Abstract:
Work for survival traces back to the story of the garden of Eden when God sent Adam and Eve away to fend for themselves after disobeying his instructions of not eating from the forbidden tree of knowledge. Since then. Man works in order to get what to eat and cater for other basic needs.
With the advent of formal education, formal work sector evolved. This means one undergoes education until such time when one gains skills and knowledge to perform tasks of a given formal career. This formal career means a wage at the end of a month.
However, with the fact that not everybody is destined to succeed through formal education, a majority of people especially in Uganda remain fending for a living in the informal work sector. This kind of fending involves hard labour in the garden fields, in peoples’ homes, in stone quarries and in the gold mines among many others.
Whether formal or informal, all work points to socio-economic development in a specific family, community, region and a nation at large.
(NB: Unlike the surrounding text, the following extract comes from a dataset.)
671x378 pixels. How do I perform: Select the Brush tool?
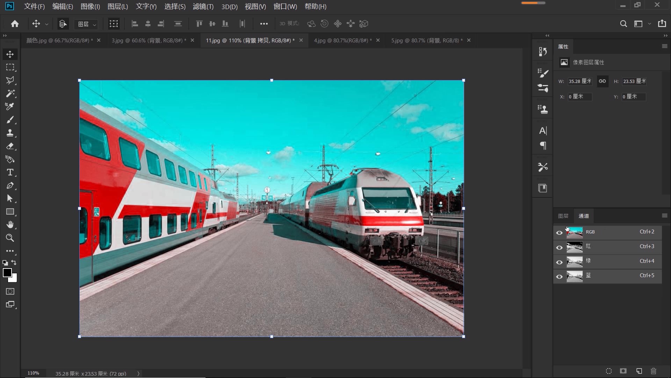(x=10, y=120)
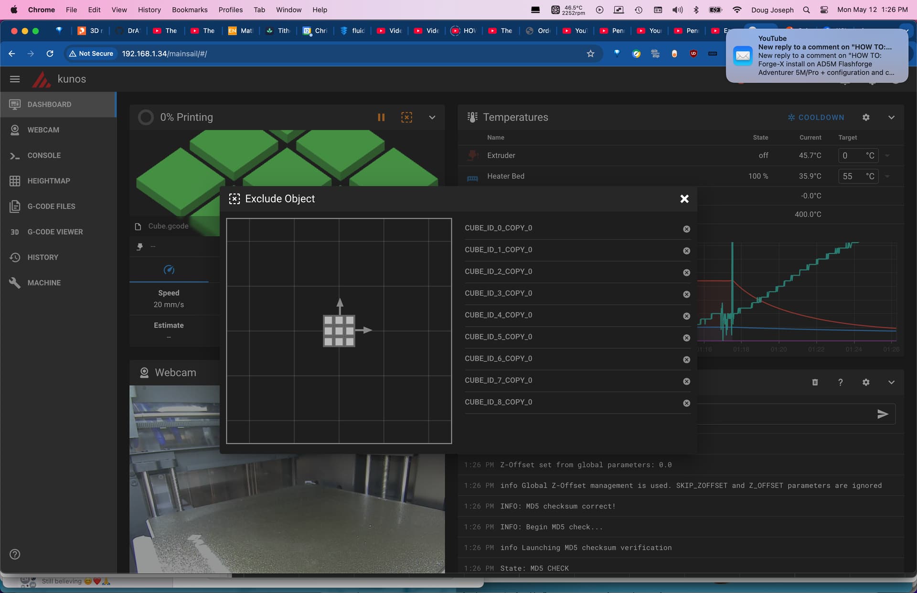Exclude object CUBE_ID_0_COPY_0

tap(686, 229)
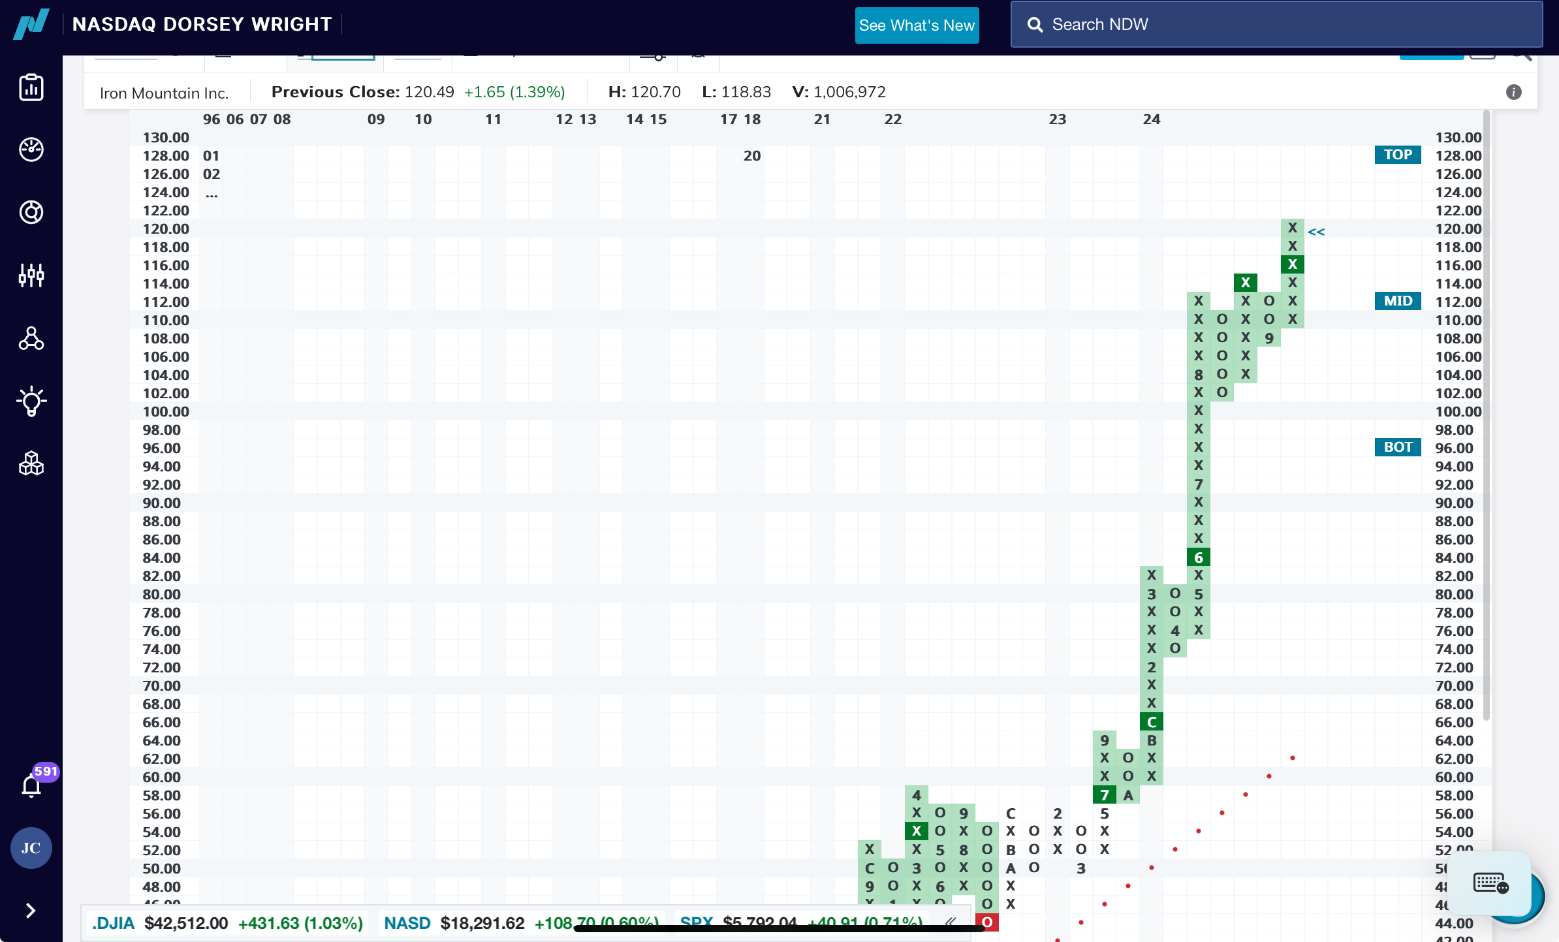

The fact is, the level of education in a given society defines the level of socio-economic development in that society. This is very apparent in the Ugandan stetting. There is clear family, community and regional socio-economic imbalance as a result of formal education imbalance, political instability and unfair distribution of national services.
In my experience, geographical location seems also to have played a great role in rendering some societies and communities backward in socio-economic development.
Discovery of minerals in Uganda for example has more so put some communities where such precious materials have been found at a great disadvantage. For example, the extensive sugar cane outgrowing in Mayuge district has enticed most primary school children, especially boys to dissert school for lucrative sugar cane cutting and loading.